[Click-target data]
--- Start ---
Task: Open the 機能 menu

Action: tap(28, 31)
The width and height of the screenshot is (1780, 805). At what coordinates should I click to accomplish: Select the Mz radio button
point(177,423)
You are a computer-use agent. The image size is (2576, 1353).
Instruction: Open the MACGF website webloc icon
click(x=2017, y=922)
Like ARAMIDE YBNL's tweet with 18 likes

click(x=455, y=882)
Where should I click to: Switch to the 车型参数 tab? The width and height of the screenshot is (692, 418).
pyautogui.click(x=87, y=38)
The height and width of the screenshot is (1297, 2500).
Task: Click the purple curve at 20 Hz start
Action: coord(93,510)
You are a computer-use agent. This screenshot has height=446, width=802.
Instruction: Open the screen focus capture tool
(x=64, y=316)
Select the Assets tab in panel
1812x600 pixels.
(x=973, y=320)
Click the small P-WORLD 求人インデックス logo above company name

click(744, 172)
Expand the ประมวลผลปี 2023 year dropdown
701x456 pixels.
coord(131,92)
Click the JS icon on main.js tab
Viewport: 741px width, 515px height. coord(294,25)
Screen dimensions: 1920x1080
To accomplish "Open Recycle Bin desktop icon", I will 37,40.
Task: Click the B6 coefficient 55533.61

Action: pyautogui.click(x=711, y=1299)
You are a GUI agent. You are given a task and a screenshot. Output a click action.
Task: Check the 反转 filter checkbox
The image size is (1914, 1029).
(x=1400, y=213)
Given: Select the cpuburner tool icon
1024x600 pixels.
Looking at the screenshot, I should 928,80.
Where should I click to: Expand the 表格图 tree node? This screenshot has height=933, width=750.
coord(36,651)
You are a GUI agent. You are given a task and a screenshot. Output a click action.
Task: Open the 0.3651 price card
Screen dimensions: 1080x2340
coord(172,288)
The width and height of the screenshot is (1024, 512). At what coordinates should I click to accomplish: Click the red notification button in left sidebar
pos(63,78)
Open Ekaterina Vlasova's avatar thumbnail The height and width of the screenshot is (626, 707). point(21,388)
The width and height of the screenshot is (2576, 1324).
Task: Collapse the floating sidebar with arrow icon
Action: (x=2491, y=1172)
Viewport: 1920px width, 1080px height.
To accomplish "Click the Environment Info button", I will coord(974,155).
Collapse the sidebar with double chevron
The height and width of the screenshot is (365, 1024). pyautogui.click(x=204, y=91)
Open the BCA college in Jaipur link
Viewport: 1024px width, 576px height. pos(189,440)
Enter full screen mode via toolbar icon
--- End ---
# Written instruction
Reproduce every line of the records above with no changes.

# In response
Task: Open the 機能 menu

Action: tap(28, 31)
The width and height of the screenshot is (1780, 805). At what coordinates should I click to accomplish: Select the Mz radio button
point(177,423)
You are a computer-use agent. The image size is (2576, 1353).
Instruction: Open the MACGF website webloc icon
click(x=2017, y=922)
Like ARAMIDE YBNL's tweet with 18 likes

click(x=455, y=882)
Where should I click to: Switch to the 车型参数 tab? The width and height of the screenshot is (692, 418).
pyautogui.click(x=87, y=38)
The height and width of the screenshot is (1297, 2500).
Task: Click the purple curve at 20 Hz start
Action: coord(93,510)
You are a computer-use agent. This screenshot has height=446, width=802.
Instruction: Open the screen focus capture tool
(x=64, y=316)
Select the Assets tab in panel
1812x600 pixels.
(x=973, y=320)
Click the small P-WORLD 求人インデックス logo above company name

click(744, 172)
Expand the ประมวลผลปี 2023 year dropdown
701x456 pixels.
coord(131,92)
Click the JS icon on main.js tab
Viewport: 741px width, 515px height. coord(294,25)
Screen dimensions: 1920x1080
To accomplish "Open Recycle Bin desktop icon", I will 37,40.
Task: Click the B6 coefficient 55533.61

Action: pyautogui.click(x=711, y=1299)
You are a GUI agent. You are given a task and a screenshot. Output a click action.
Task: Check the 反转 filter checkbox
The image size is (1914, 1029).
(x=1400, y=213)
Given: Select the cpuburner tool icon
1024x600 pixels.
Looking at the screenshot, I should 928,80.
Where should I click to: Expand the 表格图 tree node? This screenshot has height=933, width=750.
coord(36,651)
You are a GUI agent. You are given a task and a screenshot. Output a click action.
Task: Open the 0.3651 price card
Screen dimensions: 1080x2340
coord(172,288)
The width and height of the screenshot is (1024, 512). At what coordinates should I click to accomplish: Click the red notification button in left sidebar
pos(63,78)
Open Ekaterina Vlasova's avatar thumbnail The height and width of the screenshot is (626, 707). point(21,388)
The width and height of the screenshot is (2576, 1324).
Task: Collapse the floating sidebar with arrow icon
Action: (x=2491, y=1172)
Viewport: 1920px width, 1080px height.
To accomplish "Click the Environment Info button", I will coord(974,155).
Collapse the sidebar with double chevron
The height and width of the screenshot is (365, 1024). pyautogui.click(x=204, y=91)
Open the BCA college in Jaipur link
Viewport: 1024px width, 576px height. pos(189,440)
Enter full screen mode via toolbar icon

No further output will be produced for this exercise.